Given that each estimate of parameter \(b_i\) should follow the Normal distribution with a fixed mean and variance due to CLT (Section 6.2), the predicted value \(\hat{y}_j\) will follow it as well. This is because the multiplication of the Normal distribution by a number (the value of an explanatory variable) gives the Normal distribution as well, and the addition of Normal distributions produces another one, but with different parameters. So, we can say that: \[\begin{equation*} \mu_j \sim \mathcal{N}(\hat{y}_j, \mathrm{V}(\hat{y}_j| \mathbf{x}_j)) . \end{equation*}\] We used this property to derive the formula for the confidence interval around the line.
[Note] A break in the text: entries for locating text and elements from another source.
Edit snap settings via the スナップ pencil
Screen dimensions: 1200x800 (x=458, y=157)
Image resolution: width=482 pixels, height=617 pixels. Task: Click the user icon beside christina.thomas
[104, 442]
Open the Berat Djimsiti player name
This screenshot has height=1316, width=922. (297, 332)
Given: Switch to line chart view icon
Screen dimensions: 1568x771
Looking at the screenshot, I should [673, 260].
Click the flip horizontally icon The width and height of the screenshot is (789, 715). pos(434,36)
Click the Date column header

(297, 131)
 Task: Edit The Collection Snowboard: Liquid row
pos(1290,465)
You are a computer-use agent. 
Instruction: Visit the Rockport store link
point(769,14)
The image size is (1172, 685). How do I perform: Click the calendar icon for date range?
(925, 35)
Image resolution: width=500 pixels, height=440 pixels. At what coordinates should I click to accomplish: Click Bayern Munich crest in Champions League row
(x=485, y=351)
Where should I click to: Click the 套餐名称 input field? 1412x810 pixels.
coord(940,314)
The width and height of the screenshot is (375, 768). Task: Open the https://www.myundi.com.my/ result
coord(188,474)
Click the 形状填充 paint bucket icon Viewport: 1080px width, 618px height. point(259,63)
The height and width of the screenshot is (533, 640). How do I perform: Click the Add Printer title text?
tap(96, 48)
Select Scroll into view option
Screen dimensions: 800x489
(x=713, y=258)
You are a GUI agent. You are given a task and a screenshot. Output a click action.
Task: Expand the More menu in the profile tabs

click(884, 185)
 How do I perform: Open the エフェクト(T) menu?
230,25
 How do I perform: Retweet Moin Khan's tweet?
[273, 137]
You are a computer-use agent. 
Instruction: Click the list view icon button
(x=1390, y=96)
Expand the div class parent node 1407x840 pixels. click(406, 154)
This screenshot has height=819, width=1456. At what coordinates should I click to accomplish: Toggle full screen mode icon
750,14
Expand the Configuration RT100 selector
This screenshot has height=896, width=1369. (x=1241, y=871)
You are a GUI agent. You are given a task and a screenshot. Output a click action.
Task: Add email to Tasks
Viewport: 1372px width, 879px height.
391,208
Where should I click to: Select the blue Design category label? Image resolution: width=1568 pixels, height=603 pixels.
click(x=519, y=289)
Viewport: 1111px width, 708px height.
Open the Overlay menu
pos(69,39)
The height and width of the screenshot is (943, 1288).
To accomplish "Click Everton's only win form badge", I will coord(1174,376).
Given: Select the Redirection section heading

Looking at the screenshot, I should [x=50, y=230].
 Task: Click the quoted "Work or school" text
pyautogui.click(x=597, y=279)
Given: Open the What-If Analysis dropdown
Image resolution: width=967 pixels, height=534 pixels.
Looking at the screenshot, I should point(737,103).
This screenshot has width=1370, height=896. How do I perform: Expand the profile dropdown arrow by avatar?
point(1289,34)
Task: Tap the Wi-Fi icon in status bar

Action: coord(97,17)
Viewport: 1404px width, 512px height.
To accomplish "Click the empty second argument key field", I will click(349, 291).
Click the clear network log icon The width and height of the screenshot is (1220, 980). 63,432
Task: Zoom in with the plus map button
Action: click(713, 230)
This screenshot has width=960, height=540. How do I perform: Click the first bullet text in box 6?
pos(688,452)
If we are interested in capturing the uncertainty of the actual values, we can refer to prediction interval. In this case we rely on the Normality assumption for the actual values themselves: \[\begin{equation*} y_j = (\hat{y}_j + \epsilon_j) \sim \mathcal{N}(\hat{y}_j, s_y^2) , \end{equation*}\] because we assume that \(\epsilon_j \sim \mathcal{N}(0, {\sigma}^2)\), where \({\sigma}^2\) is the variance of the error term and \(s_y^2 = \mathrm{V}(y_j| \mathbf{x}_j) = \mathrm{V}(\hat{y}_j| \mathbf{x}_j) + \hat{\sigma}^2\) is the estimated of the variance of the response variable conditional on the values of the explanatory variables. The latter can be calculated as: \[\begin{equation} \mathrm{V}(y_j| \mathbf{x}_j) = \mathrm{V}(b_0 + b_1 x_{1,j} + b_2 x_{2,j} + \dots + b_{k-1} x_{k-1,j} + e_j) , \tag{12.18} \end{equation}\] which can be simplified to (if assumptions of regression model hold, see Chapter 15): \[\begin{equation} \mathrm{V}(y_j| \mathbf{x}_j) = \mathrm{V}(\hat{y}_j | \mathbf{x}_j) + \hat{\sigma}^2, \tag{12.19} \end{equation}\] where the variance \(\mathrm{V}(\hat{y}_j | \mathbf{x}_j)\) was calculated above for the confidence interval in formula (12.17). Given that the variance (12.19) is larger than the variance (12.17), the prediction interval will always be wider than the confidence one.